■ **TASK DESCRIPTION**
Arrange the rows below as a Markdown table with two columns, "No." for a running number and "Line" for the text of each line, leaving out blank lines.

■ **MATERIAL FOR THIS TASK**

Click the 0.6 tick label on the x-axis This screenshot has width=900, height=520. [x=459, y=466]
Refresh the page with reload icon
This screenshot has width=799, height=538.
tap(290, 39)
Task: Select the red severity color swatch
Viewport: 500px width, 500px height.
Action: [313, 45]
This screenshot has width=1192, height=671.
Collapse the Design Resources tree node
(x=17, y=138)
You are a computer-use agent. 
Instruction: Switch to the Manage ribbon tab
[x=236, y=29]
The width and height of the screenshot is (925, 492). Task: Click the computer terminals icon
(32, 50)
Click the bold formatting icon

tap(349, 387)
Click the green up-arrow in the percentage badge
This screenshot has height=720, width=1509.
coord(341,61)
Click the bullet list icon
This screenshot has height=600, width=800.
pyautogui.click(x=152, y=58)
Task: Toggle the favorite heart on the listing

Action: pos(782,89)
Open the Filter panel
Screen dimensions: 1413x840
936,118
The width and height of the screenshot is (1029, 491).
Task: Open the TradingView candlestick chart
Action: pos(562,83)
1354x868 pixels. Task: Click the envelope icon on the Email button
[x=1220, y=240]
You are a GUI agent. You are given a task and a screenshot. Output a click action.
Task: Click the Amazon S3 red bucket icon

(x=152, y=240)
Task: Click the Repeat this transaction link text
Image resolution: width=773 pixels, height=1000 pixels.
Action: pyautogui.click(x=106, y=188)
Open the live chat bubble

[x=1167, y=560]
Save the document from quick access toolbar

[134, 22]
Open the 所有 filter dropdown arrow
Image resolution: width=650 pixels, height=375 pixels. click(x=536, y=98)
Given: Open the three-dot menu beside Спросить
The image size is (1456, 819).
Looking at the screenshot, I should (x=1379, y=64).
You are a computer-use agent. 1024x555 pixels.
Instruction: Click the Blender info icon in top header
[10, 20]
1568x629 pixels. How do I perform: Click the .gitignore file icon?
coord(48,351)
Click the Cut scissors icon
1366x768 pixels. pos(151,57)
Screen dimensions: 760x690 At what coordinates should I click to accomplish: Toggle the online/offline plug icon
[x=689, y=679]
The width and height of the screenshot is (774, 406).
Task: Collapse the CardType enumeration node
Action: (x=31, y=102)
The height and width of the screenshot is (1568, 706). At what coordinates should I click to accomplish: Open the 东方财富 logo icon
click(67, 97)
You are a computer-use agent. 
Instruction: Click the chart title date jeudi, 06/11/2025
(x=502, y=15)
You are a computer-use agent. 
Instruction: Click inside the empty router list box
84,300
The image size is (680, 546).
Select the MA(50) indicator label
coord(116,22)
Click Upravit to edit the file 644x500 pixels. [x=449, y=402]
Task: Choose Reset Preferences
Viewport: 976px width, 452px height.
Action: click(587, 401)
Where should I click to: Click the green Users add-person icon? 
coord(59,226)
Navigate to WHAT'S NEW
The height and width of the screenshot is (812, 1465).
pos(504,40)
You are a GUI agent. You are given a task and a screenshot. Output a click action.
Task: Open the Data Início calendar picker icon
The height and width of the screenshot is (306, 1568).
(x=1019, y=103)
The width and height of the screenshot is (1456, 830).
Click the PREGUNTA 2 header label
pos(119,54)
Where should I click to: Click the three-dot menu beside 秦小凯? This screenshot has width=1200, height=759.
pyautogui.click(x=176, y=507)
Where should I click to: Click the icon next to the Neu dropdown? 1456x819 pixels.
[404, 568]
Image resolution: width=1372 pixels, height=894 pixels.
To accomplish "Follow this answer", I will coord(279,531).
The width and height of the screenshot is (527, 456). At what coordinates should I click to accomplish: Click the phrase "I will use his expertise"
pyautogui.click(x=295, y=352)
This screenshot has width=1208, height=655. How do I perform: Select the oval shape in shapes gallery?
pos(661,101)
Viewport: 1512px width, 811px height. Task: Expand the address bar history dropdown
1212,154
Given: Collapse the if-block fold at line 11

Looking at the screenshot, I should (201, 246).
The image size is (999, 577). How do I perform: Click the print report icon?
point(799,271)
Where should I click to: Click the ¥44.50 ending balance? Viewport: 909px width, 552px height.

■ **EXERCISE OUTPUT**
| No. | Line |
|---|---|
| 1 | Click the 0.6 tick label on the x-axis This screenshot has width=900, height=520. [x=459, y=466] |
| 2 | Refresh the page with reload icon |
| 3 | This screenshot has width=799, height=538. |
| 4 | tap(290, 39) |
| 5 | Task: Select the red severity color swatch |
| 6 | Viewport: 500px width, 500px height. |
| 7 | Action: [313, 45] |
| 8 | This screenshot has width=1192, height=671. |
| 9 | Collapse the Design Resources tree node |
| 10 | (x=17, y=138) |
| 11 | You are a computer-use agent.  |
| 12 | Instruction: Switch to the Manage ribbon tab |
| 13 | [x=236, y=29] |
| 14 | The width and height of the screenshot is (925, 492). Task: Click the computer terminals icon |
| 15 | (32, 50) |
| 16 | Click the bold formatting icon |
| 17 | tap(349, 387) |
| 18 | Click the green up-arrow in the percentage badge |
| 19 | This screenshot has height=720, width=1509. |
| 20 | coord(341,61) |
| 21 | Click the bullet list icon |
| 22 | This screenshot has height=600, width=800. |
| 23 | pyautogui.click(x=152, y=58) |
| 24 | Task: Toggle the favorite heart on the listing |
| 25 | Action: pos(782,89) |
| 26 | Open the Filter panel |
| 27 | Screen dimensions: 1413x840 |
| 28 | 936,118 |
| 29 | The width and height of the screenshot is (1029, 491). |
| 30 | Task: Open the TradingView candlestick chart |
| 31 | Action: pos(562,83) |
| 32 | 1354x868 pixels. Task: Click the envelope icon on the Email button |
| 33 | [x=1220, y=240] |
| 34 | You are a GUI agent. You are given a task and a screenshot. Output a click action. |
| 35 | Task: Click the Amazon S3 red bucket icon |
| 36 | (x=152, y=240) |
| 37 | Task: Click the Repeat this transaction link text |
| 38 | Image resolution: width=773 pixels, height=1000 pixels. |
| 39 | Action: pyautogui.click(x=106, y=188) |
| 40 | Open the live chat bubble |
| 41 | [x=1167, y=560] |
| 42 | Save the document from quick access toolbar |
| 43 | [134, 22] |
| 44 | Open the 所有 filter dropdown arrow |
| 45 | Image resolution: width=650 pixels, height=375 pixels. click(x=536, y=98) |
| 46 | Given: Open the three-dot menu beside Спросить |
| 47 | The image size is (1456, 819). |
| 48 | Looking at the screenshot, I should (x=1379, y=64). |
| 49 | You are a computer-use agent. 1024x555 pixels. |
| 50 | Instruction: Click the Blender info icon in top header |
| 51 | [10, 20] |
| 52 | 1568x629 pixels. How do I perform: Click the .gitignore file icon? |
| 53 | coord(48,351) |
| 54 | Click the Cut scissors icon |
| 55 | 1366x768 pixels. pos(151,57) |
| 56 | Screen dimensions: 760x690 At what coordinates should I click to accomplish: Toggle the online/offline plug icon |
| 57 | [x=689, y=679] |
| 58 | The width and height of the screenshot is (774, 406). |
| 59 | Task: Collapse the CardType enumeration node |
| 60 | Action: (x=31, y=102) |
| 61 | The height and width of the screenshot is (1568, 706). At what coordinates should I click to accomplish: Open the 东方财富 logo icon |
| 62 | click(67, 97) |
| 63 | You are a computer-use agent.  |
| 64 | Instruction: Click the chart title date jeudi, 06/11/2025 |
| 65 | (x=502, y=15) |
| 66 | You are a computer-use agent.  |
| 67 | Instruction: Click inside the empty router list box |
| 68 | 84,300 |
| 69 | The image size is (680, 546). |
| 70 | Select the MA(50) indicator label |
| 71 | coord(116,22) |
| 72 | Click Upravit to edit the file 644x500 pixels. [x=449, y=402] |
| 73 | Task: Choose Reset Preferences |
| 74 | Viewport: 976px width, 452px height. |
| 75 | Action: click(587, 401) |
| 76 | Where should I click to: Click the green Users add-person icon?  |
| 77 | coord(59,226) |
| 78 | Navigate to WHAT'S NEW |
| 79 | The height and width of the screenshot is (812, 1465). |
| 80 | pos(504,40) |
| 81 | You are a GUI agent. You are given a task and a screenshot. Output a click action. |
| 82 | Task: Open the Data Início calendar picker icon |
| 83 | The height and width of the screenshot is (306, 1568). |
| 84 | (x=1019, y=103) |
| 85 | The width and height of the screenshot is (1456, 830). |
| 86 | Click the PREGUNTA 2 header label |
| 87 | pos(119,54) |
| 88 | Where should I click to: Click the three-dot menu beside 秦小凯? This screenshot has width=1200, height=759. |
| 89 | pyautogui.click(x=176, y=507) |
| 90 | Where should I click to: Click the icon next to the Neu dropdown? 1456x819 pixels. |
| 91 | [404, 568] |
| 92 | Image resolution: width=1372 pixels, height=894 pixels. |
| 93 | To accomplish "Follow this answer", I will coord(279,531). |
| 94 | The width and height of the screenshot is (527, 456). At what coordinates should I click to accomplish: Click the phrase "I will use his expertise" |
| 95 | pyautogui.click(x=295, y=352) |
| 96 | This screenshot has width=1208, height=655. How do I perform: Select the oval shape in shapes gallery? |
| 97 | pos(661,101) |
| 98 | Viewport: 1512px width, 811px height. Task: Expand the address bar history dropdown |
| 99 | 1212,154 |
| 100 | Given: Collapse the if-block fold at line 11 |
| 101 | Looking at the screenshot, I should (201, 246). |
| 102 | The image size is (999, 577). How do I perform: Click the print report icon? |
| 103 | point(799,271) |
| 104 | Where should I click to: Click the ¥44.50 ending balance? Viewport: 909px width, 552px height. |